Over the last 50 years, he’s made many ER visits with his brother, who has schizophrenia. Those experiences left him with the impression that mental health is “not the priority,” said Rick.

But at Montfort, Rick saw the psychiatric nurse right away, followed 20 minutes later by an ER doctor, who referred him to a psychiatrist on duty. That never happened in his brother’s experience, Rick said. 

Rick spent a couple of weeks in treatment at the hospital’s 60-bed mental health unit before being discharged home, where he’s doing well, Levesque said. 

De-escalating distressed patients in a devoted zone helps staff as well.
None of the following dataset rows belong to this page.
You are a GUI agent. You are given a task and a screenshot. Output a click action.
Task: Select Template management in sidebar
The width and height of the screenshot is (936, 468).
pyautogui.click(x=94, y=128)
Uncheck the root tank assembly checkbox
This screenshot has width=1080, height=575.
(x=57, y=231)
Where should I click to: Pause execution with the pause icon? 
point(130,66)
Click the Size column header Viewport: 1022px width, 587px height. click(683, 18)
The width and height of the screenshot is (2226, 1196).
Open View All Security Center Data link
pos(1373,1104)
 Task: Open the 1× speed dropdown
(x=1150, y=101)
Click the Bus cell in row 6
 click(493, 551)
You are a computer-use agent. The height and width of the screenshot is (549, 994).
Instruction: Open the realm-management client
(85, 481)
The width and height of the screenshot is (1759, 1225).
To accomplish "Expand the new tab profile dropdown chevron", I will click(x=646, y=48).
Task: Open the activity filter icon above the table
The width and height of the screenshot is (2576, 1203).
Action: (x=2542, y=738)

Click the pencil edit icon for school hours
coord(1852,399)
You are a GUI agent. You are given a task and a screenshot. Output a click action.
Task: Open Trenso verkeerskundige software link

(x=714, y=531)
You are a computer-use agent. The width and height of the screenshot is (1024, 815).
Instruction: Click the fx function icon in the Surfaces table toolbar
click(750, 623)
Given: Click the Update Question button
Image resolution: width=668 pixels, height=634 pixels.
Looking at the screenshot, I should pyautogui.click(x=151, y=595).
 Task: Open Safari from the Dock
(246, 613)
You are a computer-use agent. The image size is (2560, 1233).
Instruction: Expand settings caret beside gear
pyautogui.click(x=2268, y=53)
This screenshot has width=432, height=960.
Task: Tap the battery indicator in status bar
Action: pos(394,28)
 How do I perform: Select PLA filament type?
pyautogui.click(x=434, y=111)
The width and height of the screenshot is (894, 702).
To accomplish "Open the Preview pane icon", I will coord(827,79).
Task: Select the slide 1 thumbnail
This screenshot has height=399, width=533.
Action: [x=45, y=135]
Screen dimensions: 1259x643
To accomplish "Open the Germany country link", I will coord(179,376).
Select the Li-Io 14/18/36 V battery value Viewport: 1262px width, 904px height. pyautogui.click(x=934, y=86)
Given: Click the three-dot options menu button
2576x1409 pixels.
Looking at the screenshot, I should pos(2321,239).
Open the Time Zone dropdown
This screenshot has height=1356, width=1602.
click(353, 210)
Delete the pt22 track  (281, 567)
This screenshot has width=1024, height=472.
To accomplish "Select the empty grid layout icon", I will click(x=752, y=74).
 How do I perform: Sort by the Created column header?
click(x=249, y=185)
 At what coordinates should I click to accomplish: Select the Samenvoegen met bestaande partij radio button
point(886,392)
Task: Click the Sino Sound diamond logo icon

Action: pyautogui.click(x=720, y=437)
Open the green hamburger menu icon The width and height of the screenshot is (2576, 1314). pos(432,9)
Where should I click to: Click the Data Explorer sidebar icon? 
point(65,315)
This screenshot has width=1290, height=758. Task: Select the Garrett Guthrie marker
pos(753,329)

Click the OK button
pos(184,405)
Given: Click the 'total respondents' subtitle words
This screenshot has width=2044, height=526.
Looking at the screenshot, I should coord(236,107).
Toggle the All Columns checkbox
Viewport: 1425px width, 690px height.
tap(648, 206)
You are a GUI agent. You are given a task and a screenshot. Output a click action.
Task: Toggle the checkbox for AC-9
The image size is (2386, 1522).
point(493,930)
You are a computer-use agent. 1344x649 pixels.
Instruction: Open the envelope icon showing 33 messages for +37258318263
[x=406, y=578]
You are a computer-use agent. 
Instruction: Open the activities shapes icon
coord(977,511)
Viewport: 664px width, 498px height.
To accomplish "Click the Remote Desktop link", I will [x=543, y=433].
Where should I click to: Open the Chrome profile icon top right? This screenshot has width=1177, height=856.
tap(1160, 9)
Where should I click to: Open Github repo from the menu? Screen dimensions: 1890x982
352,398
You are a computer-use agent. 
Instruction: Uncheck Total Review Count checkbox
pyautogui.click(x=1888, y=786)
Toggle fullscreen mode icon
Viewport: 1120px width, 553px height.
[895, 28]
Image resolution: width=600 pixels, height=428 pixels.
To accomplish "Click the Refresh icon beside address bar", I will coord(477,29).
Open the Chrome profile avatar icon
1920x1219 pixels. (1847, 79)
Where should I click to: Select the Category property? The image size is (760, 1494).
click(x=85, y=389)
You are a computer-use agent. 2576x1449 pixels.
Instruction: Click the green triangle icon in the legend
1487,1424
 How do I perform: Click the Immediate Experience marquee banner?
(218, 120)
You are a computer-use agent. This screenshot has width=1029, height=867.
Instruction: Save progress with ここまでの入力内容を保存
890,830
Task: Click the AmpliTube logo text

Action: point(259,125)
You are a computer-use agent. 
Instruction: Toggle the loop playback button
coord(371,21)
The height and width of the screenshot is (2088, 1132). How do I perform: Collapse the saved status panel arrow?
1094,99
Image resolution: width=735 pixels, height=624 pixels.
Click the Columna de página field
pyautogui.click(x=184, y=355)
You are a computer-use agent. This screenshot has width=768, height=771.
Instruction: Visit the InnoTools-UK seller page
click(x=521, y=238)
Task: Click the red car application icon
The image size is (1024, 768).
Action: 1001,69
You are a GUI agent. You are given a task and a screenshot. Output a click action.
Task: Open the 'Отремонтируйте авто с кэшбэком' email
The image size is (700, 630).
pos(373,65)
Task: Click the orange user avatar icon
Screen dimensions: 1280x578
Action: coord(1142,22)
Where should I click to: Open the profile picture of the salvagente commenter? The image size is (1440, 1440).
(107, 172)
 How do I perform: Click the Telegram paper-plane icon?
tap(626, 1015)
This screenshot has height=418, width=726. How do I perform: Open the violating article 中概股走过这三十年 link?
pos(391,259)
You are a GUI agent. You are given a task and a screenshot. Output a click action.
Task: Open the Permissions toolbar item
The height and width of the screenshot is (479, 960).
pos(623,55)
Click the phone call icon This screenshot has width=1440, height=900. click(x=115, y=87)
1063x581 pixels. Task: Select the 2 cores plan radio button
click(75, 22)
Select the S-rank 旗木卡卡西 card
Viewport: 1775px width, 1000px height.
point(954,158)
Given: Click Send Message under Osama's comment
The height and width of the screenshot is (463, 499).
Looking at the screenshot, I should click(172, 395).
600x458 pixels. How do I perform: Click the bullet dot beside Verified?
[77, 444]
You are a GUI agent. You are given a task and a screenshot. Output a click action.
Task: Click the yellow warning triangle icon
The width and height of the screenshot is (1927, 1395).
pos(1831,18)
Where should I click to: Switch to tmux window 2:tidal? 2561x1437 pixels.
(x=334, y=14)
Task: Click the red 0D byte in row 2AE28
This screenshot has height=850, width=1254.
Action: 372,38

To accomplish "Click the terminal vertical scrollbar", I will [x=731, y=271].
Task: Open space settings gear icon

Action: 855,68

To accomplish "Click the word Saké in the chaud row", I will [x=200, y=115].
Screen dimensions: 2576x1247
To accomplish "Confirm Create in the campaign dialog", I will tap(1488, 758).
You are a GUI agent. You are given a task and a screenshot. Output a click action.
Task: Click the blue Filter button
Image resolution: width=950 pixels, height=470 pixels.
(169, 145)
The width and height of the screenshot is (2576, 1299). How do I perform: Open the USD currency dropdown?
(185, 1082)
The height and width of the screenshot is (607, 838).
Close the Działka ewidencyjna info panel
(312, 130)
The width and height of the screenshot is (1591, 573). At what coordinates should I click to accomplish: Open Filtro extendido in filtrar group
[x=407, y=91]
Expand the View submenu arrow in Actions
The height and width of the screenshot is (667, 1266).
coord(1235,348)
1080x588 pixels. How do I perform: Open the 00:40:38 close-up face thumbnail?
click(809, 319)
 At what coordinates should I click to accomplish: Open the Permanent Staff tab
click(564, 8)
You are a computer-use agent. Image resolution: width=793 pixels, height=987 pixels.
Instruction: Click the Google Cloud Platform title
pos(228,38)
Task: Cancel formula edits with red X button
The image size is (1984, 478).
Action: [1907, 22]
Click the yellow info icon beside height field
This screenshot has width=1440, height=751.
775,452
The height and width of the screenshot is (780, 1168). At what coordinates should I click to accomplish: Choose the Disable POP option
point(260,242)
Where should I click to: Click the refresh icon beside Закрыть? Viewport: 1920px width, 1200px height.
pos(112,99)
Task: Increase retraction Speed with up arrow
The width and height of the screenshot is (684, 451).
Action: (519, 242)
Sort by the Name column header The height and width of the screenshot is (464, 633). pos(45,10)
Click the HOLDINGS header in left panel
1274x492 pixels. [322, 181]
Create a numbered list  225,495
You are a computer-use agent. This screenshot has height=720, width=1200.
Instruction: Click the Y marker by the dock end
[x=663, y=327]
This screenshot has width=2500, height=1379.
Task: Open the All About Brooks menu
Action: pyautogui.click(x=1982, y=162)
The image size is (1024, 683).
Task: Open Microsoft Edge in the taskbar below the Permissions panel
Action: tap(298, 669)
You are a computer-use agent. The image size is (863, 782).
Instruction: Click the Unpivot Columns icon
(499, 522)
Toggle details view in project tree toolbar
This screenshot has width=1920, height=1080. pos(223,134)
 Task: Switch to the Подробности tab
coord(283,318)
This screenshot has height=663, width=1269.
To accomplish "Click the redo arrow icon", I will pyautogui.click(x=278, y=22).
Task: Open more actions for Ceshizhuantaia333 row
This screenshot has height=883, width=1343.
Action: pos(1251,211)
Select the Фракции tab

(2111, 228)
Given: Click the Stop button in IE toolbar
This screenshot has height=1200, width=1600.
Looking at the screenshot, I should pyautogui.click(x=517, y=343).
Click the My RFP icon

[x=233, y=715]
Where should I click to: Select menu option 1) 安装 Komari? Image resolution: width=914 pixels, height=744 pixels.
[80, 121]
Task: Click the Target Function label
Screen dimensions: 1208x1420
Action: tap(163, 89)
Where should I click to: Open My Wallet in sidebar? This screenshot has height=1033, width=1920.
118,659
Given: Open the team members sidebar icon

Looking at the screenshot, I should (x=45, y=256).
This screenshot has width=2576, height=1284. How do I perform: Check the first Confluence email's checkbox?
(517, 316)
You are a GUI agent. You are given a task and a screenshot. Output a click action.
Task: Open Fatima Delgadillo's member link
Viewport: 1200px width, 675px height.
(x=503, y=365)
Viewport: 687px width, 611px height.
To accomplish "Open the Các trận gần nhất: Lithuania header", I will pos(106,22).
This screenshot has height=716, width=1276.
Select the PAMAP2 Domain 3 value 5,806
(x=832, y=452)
As at hospitals around the world, violent incidents affecting staff at Montfort had been steadily increasing since 2020.

Data shared with CBC Radio shows that between April 2024 and March 2025, the hospital reversed the trend for the first time in five years, with 30 per cent fewer incidents compared with the previous year.

Six months later, it’s 50 per cent fewer, with no incidents across the hospital during the months of May, June and August. 

Before the zone opened in November 2024, “people didn’t want to come to work — they felt that they were taking unnecessary risks,” said Levesque, “and I don’t feel like that’s the case anymore.” 

Cooper said initiatives like the Montfort Mental Health Emergency Zone aren’t new, but more tailored approaches like these are encouraging.

She points to the Winnipeg Crisis Response Centre, a 24/7 standalone facility opened in 2013 to divert mental health emergencies from the city’s ERs.

“We’ve seen other examples emerge over the years that have really responded to that need,” said Cooper, of a “mental health-care system that supports people in trauma-informed ways.”

But these approaches need to be seen across the country, said Cooper, and not just in urban centres. 

“Hospitals in rural and northern communities, where there are fewer resources, can look to ensure that there is access to psychiatric nurse support, peer support or family support resources.” 

Hospitals tend to see patients in mental health crisis more frequently in the evening or night, Cooper said. “Maybe you can’t afford 24/7 psychiatric care, but you can afford an evening shift.” 

The need for targeted or specialized cancer emergency treatment wouldn’t be questioned, she said.

“We need to have standards of care for psychiatric and mental health crises.”